Dataset records ::
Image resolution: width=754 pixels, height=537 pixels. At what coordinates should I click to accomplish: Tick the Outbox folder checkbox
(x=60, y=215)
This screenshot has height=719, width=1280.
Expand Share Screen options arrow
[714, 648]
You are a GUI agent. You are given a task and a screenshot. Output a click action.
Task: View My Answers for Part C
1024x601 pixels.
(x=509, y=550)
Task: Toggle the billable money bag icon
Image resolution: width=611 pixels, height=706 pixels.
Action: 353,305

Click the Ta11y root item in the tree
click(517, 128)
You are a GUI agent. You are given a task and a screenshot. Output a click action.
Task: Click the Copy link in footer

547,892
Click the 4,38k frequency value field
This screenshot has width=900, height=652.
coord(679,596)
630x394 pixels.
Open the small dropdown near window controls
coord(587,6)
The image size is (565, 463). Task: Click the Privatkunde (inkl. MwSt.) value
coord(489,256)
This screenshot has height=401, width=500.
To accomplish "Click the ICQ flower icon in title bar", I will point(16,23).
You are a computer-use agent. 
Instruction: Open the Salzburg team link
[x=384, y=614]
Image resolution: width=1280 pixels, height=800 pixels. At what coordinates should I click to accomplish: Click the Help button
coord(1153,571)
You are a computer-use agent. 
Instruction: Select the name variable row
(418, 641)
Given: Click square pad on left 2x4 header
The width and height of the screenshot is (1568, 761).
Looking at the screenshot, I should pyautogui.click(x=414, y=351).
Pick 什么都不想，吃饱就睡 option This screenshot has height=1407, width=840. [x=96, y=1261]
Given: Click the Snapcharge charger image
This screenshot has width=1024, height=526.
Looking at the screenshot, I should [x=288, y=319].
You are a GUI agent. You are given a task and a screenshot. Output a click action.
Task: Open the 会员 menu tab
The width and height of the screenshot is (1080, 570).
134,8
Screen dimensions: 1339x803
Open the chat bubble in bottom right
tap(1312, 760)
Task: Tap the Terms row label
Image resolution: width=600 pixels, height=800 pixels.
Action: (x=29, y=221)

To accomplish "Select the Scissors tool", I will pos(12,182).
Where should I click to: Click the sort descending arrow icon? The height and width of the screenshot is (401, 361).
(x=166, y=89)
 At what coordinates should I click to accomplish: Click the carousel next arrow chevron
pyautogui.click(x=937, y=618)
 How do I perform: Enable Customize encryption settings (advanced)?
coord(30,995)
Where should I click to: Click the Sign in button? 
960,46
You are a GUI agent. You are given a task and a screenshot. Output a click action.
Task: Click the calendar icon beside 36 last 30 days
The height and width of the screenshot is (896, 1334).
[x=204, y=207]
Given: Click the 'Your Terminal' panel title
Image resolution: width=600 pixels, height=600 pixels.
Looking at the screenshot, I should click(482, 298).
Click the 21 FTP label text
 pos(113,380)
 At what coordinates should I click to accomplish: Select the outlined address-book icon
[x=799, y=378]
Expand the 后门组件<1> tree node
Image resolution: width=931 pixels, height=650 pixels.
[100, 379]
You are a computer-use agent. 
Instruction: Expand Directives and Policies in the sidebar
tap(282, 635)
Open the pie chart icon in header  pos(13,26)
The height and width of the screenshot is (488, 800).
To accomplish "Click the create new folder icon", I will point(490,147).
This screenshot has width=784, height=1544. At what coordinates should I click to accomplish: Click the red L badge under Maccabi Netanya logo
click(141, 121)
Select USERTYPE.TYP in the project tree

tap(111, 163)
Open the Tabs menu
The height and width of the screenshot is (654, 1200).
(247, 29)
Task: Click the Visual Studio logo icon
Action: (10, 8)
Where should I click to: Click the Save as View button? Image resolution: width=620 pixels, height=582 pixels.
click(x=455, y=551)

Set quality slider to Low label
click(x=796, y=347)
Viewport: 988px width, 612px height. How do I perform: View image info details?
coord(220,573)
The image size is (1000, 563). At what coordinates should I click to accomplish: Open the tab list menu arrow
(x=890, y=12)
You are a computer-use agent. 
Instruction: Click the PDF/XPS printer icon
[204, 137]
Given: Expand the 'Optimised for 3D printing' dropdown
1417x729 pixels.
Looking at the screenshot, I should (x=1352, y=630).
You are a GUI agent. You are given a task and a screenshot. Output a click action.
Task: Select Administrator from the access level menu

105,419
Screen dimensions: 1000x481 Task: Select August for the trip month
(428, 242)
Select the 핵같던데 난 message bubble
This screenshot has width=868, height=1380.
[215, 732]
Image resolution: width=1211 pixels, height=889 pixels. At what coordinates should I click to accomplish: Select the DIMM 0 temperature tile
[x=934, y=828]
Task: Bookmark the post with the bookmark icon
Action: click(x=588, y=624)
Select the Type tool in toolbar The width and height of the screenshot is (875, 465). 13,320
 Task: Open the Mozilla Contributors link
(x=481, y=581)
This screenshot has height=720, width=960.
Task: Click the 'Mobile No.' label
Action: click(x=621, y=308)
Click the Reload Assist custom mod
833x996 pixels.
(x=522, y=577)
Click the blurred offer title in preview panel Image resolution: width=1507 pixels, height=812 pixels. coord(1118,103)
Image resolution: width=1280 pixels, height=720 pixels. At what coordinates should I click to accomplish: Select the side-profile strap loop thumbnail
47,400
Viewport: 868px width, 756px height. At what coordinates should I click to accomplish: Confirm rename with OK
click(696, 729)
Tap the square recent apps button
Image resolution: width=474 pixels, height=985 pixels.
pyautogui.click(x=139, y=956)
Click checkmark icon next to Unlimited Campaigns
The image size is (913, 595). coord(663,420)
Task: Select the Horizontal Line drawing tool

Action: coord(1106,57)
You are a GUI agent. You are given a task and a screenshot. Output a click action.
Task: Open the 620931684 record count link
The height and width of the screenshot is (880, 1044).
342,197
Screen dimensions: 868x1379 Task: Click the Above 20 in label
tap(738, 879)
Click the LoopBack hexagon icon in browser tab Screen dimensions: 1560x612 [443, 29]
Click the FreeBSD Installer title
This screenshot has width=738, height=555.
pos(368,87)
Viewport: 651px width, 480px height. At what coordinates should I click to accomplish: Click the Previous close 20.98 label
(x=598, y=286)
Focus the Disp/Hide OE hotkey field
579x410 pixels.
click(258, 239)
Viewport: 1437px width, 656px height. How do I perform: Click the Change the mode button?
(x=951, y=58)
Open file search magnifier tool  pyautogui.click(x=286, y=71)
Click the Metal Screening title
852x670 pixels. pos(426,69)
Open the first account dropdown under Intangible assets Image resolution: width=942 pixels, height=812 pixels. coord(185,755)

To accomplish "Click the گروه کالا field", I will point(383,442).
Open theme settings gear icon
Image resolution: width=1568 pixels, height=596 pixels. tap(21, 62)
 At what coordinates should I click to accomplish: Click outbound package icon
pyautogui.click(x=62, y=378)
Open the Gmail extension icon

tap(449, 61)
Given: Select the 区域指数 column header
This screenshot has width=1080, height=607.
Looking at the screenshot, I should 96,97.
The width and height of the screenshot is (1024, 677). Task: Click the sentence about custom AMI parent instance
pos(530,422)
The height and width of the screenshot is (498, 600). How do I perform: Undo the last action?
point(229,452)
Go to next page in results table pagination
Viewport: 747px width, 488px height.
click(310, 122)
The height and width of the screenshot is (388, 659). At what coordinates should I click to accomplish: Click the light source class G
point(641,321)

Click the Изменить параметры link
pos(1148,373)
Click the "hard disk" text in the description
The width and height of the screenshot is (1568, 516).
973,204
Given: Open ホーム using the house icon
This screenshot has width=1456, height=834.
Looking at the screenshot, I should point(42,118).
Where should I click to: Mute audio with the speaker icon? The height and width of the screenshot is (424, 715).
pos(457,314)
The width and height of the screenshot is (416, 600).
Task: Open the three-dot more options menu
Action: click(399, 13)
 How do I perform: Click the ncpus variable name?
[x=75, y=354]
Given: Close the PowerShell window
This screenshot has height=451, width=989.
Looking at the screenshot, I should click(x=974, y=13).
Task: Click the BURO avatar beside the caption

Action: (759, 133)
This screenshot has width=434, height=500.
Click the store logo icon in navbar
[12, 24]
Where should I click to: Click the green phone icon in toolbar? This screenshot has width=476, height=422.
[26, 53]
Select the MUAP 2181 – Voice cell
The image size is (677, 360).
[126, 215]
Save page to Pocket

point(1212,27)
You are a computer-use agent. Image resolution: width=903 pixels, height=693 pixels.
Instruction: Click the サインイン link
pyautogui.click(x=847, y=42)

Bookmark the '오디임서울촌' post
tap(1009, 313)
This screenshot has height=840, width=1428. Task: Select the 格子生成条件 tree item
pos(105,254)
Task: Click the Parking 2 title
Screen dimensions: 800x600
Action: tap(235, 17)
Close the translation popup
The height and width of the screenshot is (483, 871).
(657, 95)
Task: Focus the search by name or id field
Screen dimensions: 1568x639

Problem to work on ::
Find the string "header" in the records, then copy each line where it occurs.

Answer for the task ::
Given: Click square pad on left 2x4 header
Open the pie chart icon in header  pos(13,26)
Given: Select the 区域指数 column header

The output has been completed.